Nach 16 Jahren ideologischen, religiösen Trommelfeuers durch Recep Tayyip
Erdoğan und seine AKP sucht der regierungskritische, republikanische Teil
der türkischen Gesellschaft wieder vermehrt Halt beim säkularen
Republikgründer Mustafa Kemal. Da kommt das Buch von Yılmaz Özdil gerade
recht. Özdil, ein erfahrener Journalist, hat ein gut lesbares,
schwungvolles Werk verfasst, das beim Publikum begeisterte Aufnahme
gefunden hat.
Der Stand des Verlages war auf der Buchmesse ständig umlagert, vor allem
weil der Bestseller auf der Messe mit hohem Rabatt verkauft wurde. Doch das
kann Kırmızı Kedi nun leicht verkraften. Dieser linksliberale Verlag
immerhin dürfte nun erst einmal saniert sein. Eine Woche lang präsentierten
die türkischen Verlage auf der 37. Buchmesse in Istanbul bis zum gestrigen
Sonntag ihre diesjährige Herbstkollektion.

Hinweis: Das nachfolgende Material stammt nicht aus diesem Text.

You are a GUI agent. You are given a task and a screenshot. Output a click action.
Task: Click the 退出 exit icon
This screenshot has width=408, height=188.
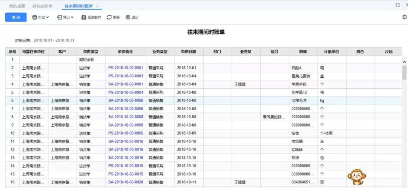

Wie fast immer war die Messe, die seit ein paar Jahren weit draußen vor den
Toren Istanbuls stattfindet, sehr gut besucht, was aber vor allem daran
liegt, dass die Istanbuler Buchmesse, anders als beispielsweise die in
Frankfurt, eine Verkaufsmesse ist und alle Bücher dort mit hohen Rabatten
abgegeben werden. Beim Rundgang durch die Messehallen fällt auf, dass
Atatürk nicht nur den Stand von Kırmızı Kedi dominiert, sondern auch bei
anderen Verlagen vielfach präsent ist.
## Eine gesellschaftliche Reaktion
Beim İleri-Verlag, einem Haus, das sich traditionell dem Gedenken des
Republikgründers verschrieben hat und von sogenannten Atatürkcüs, also
besonders gläubigen Kemalisten betrieben wird, bestätigen sie den Trend.
Das Interesse an Mustafa Kemal sei so groß wie lange nicht mehr.
Die Buchbranche spiegelt damit eine gesellschaftliche Reaktion, die sich
vor allem an den Gedenktagen für den Republikgründer zeigt. Am diesjährigen
Todesgedenktag, am 10. November, war der Andrang zum Atatürk-Mausoleum in
Ankara so groß wie lange nicht. Auch Gedenkumzüge in Istanbul und Izmir
waren geradezu überlaufen. In vielen Schaufenstern in den säkularen
Vierteln von Istanbul hängen demonstrativ Atatürk-Porträts.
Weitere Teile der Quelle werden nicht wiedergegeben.